The kernel are trying to use as little resource as possible. Here is an example, Originally, in kernerl 2.4, the size of Kernel Stack is 8K. Now, in kernel 2.6, it could be 4K, if you enable it in compilaiton time.
Why will kernel spend effort to support such a feature when most of PC have more than 1 Gigabyte memonry. I think it has something to do with the C10K probleum; C10K means Concurrent 10 Thousand Processes(Threads). considering a system with more thant 10 thousand processes, such as a WEB server, the save of 4K in every kernel stack will become 4K * 10 K = 40 M tatal save of memory, which is a big deal!

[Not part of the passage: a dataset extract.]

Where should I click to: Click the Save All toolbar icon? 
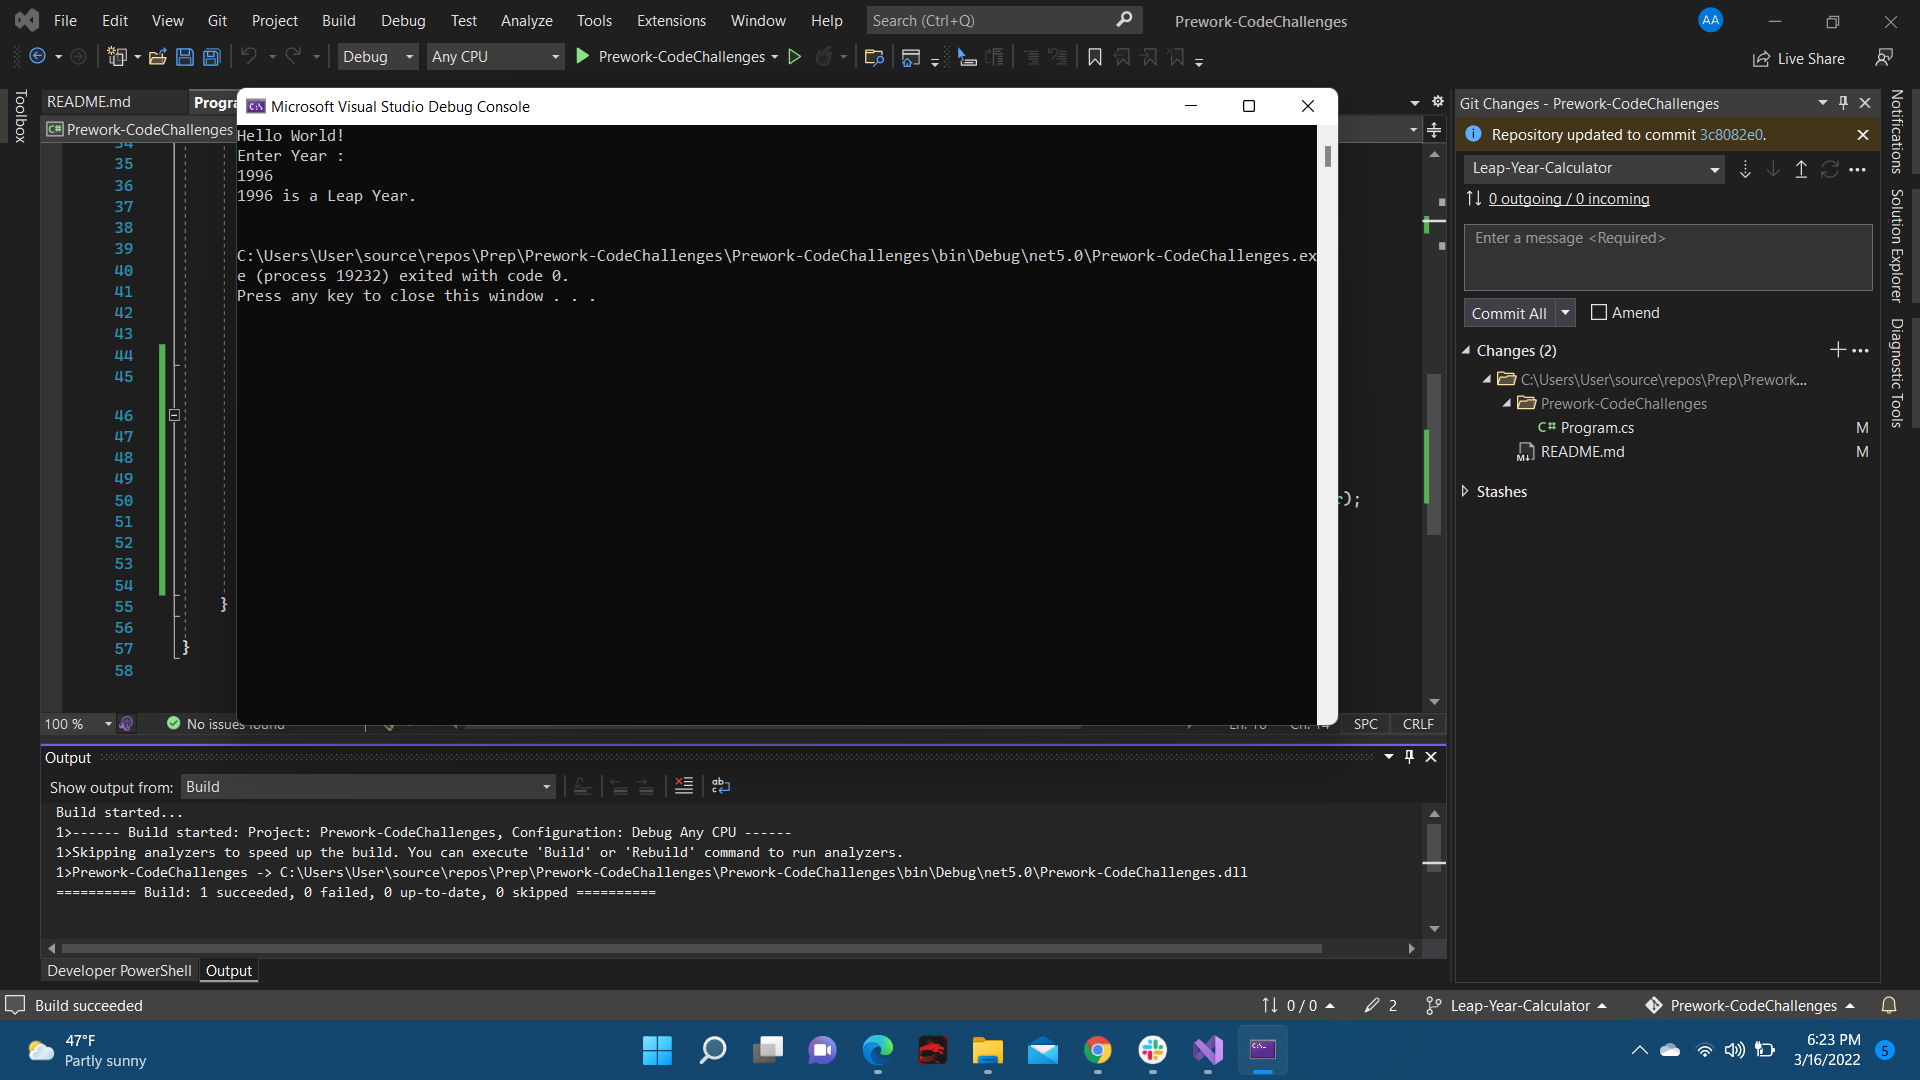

How is it possible to achieve that? originally the kernel mode stack is also used in Exception and Interrupt handling, but Exception and Interrupt handling is not specific to any process. so in 2.6, Interrupt and Exception will have their own Stack for each CPU. Kernel stack is only used by process in the kernel mode. so the acutal kernel stack did not become small.

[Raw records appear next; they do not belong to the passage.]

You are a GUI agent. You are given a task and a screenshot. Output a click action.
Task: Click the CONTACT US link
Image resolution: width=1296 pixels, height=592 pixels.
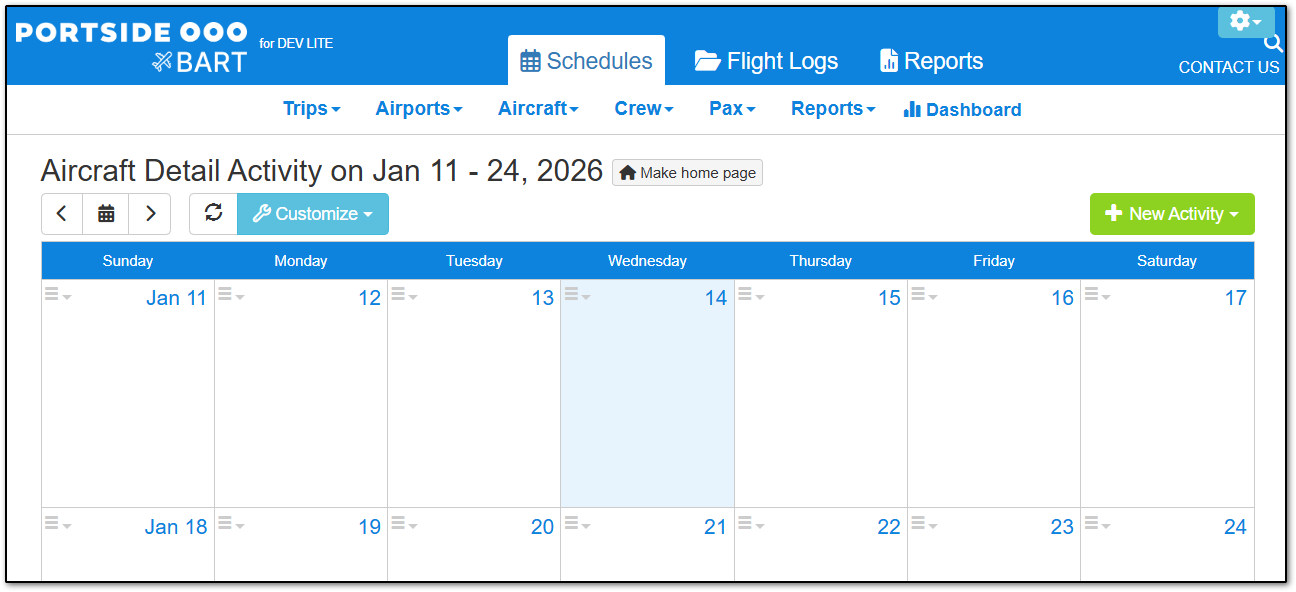[x=1228, y=68]
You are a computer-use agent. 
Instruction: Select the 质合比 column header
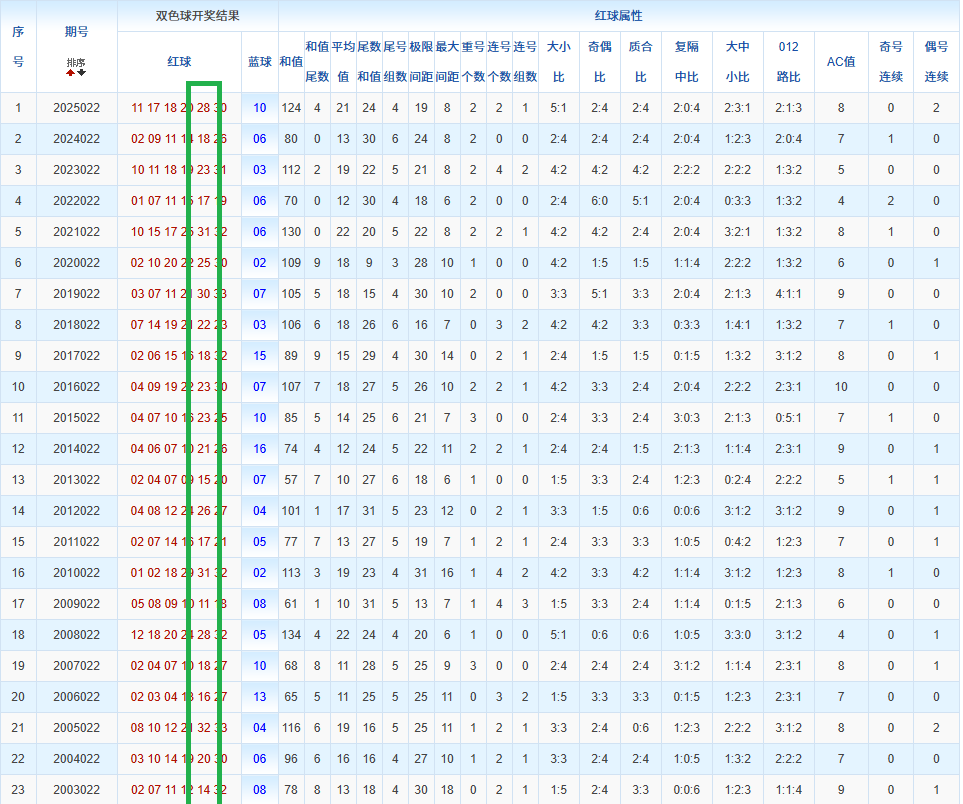point(640,61)
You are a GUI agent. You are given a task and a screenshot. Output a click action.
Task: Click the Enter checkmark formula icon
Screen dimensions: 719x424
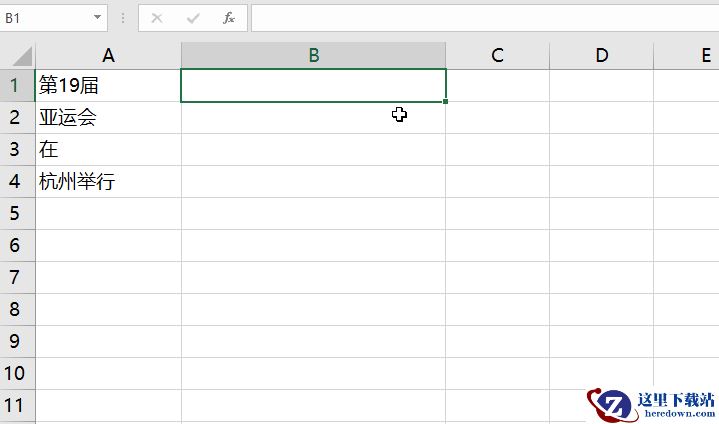tap(193, 18)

2.4 8K Stack shared between process kernel mode, Exception, Interrupt.
v.s
2.6 4K Stack specific for process kernel mode Stack
4K Stack specific for Exception Stack
4K Stack specific for Interrupt Stack
Besides this, in 8K stack of 2.4, task_struct is at the bottom of stack, which may cost about 1K, in 4K stack of 2.6, only thread_info is at the bottom of stack, the task_struct is put into a per-CPU data structre, thread_info is only about 50 bytes.